### What you will do
**A)** From the excerpt on the phenomenology of action, list the topics whose earlier discussions the quoted book passage says must be drawn on to understand the phenomenology of action.
**B)** In the excerpt on the phenomenology of action, rewrite the paragraph beginning "Concluding my paper about the phenomenology of action" as a shorter bulleted list that keeps its main facts.
**C)** According to the excerpt on the phenomenology of action, in which later chapters does the quoted book say its treatment of action will be returned to and amplified?

Finally, one can also point out that the phenomenological approach that we promote in our book is anything but “arm-
chair”, since what we are concerned to show is that phenomenology can get up and walk into the lab, and can even
work even work the scanning machine. Weʼve tried to show that phenomenology has both legs and brains.37

I would like to conclude underlining the significance of action in the phenomenological topic in general:

Now, letʼs dig a little deeper, philosophically. And letʼs note that a consideration of human action will illustrate how the
different themes we are considering in this book are interconnected, since to understand the phenomenology of action,
it will be necessary to draw on our previous discussions of the phenomenology of pre-reflective consciousness,
temporality, embodiment, perception, and intentionality (just as we will also have to return to and amplify our treatment
of action in our subsequent chapters on sociality and selfhood).38

Concluding my paper about the phenomenology of action, I would like to stress that further research would
obviously be needed; my purpose was very simple: proposing two genuine phenomenological approaches to
action and compare the different positions about this topic, trying to connect the elements and suggesting
some conclusions. I think that Heideggerʼs elaboration about the worldlessness of world, about poverty in
world of animal (behaviour) and about the world-formation of Dasein (comportment) can bring to mind
Gallagher&Zahaviʼs distinction about oriented-towards-something movements, action, and action with sense
of agency. In this sense I have tried to reflect about act, action, agent and about the agentʼs awareness to be
an agent towards a phenomenology of action, towards a phenomenological clarification of our experience.

### Supplied material
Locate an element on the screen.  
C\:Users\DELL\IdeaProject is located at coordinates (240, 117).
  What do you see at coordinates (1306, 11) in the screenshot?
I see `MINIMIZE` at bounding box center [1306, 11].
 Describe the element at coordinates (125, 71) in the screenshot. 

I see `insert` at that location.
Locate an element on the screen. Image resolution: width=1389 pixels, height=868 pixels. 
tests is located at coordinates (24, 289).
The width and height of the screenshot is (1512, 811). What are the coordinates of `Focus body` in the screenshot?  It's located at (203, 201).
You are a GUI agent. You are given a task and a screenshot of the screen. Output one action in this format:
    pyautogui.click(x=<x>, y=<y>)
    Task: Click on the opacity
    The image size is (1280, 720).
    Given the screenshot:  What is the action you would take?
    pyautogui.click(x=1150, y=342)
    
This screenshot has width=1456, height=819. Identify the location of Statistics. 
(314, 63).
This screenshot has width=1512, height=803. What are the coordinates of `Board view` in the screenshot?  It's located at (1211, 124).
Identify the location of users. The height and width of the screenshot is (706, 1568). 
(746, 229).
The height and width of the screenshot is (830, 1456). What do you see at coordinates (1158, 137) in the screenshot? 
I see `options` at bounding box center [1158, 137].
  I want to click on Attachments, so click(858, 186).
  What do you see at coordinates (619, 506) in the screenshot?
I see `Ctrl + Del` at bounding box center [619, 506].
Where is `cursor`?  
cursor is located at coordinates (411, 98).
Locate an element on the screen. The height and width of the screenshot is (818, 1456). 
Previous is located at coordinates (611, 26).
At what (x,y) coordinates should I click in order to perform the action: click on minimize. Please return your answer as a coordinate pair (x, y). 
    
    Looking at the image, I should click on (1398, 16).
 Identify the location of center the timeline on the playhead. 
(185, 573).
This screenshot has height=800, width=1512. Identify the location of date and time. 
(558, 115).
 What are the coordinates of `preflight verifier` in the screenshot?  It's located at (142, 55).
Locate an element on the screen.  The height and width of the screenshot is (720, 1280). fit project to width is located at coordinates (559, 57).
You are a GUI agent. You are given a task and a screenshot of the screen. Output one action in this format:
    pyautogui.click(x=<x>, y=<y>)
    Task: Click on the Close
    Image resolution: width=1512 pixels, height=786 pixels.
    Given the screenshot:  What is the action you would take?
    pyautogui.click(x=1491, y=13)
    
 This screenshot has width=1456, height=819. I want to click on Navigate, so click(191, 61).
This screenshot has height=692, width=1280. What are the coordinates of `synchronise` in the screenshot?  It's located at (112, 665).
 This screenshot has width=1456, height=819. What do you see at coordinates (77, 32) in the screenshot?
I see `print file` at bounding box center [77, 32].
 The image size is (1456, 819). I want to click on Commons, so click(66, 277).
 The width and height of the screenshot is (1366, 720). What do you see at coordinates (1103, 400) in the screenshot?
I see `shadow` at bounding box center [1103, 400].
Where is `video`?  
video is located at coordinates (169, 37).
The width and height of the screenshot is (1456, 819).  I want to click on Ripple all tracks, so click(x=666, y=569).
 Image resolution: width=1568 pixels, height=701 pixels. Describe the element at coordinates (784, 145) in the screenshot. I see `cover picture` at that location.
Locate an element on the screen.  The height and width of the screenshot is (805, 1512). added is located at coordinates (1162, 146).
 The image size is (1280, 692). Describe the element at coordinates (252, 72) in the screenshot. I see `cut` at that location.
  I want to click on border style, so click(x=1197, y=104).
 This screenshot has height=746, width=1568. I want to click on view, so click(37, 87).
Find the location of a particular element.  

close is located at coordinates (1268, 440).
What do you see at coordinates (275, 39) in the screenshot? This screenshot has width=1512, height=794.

### Answers given
**A)**
- Pre-reflective consciousness
- Temporality
- Embodiment
- Perception
- Intentionality

**B)**
- Further research is needed.
- The paper's aim was simple:
  - propose two genuinely phenomenological approaches to action
  - compare the positions on the topic
  - connect their elements
  - suggest some conclusions
- Heidegger's account of worldlessness, of the animal's poverty in world (behavior), and of Dasein's world-formation (comportment) recalls Gallagher & Zahavi's distinction among three things:
  - oriented-towards-something movements
  - action
  - action with a sense of agency
- The author reflected on act, action, agent, and the agent's awareness of being an agent, toward a phenomenological clarification of experience.

**C)** The chapters on sociality and selfhood.